Novel Diagnostic Tool for p47(phox)-Deficient Chronic Granulomatous Disease Patient and Carrier Detection

Chronic granulomatous disease (CGD) is a primary immunodeficiency caused by mutations of the phagocytic nicotinamide adenine dinucleotide phosphate (NADPH) oxidase. Autosomal recessive p47(phox)-deficient CGD (p47(phox) CGD) is the second most frequent form of the disease in western countries, and more than 94% of patients have a disease-causing dinucleotide deletion (ΔGT) in the neutrophil cytosolic factor 1 (NCF1) gene. The ΔGT mutation is most likely transferred onto the NCF1 from one of its two pseudogenes co-localized on the same chromosome. The presence of NCF1 pseudogenes in healthy individuals makes the genetic diagnostics of ΔGT p47(phox) CGD challenging, as it requires the distinction between ΔGT in NCF1 and in the two pseudogenes.

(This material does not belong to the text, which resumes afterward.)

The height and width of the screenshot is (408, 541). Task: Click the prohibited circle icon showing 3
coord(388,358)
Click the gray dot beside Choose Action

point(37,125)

We have developed a diagnostic tool for the identification of p47(phox) CGD based on PCR co-amplification of NCF1 and its pseudogenes, followed by band intensity quantification of restriction fragment length polymorphism products. The single-day, reliable p47(phox) CGD diagnostics allow for robust discrimination of homozygous ΔGT p47(phox) CGD patients from heterozygous carriers and healthy individuals, as well as for monitoring gene therapy efficacy.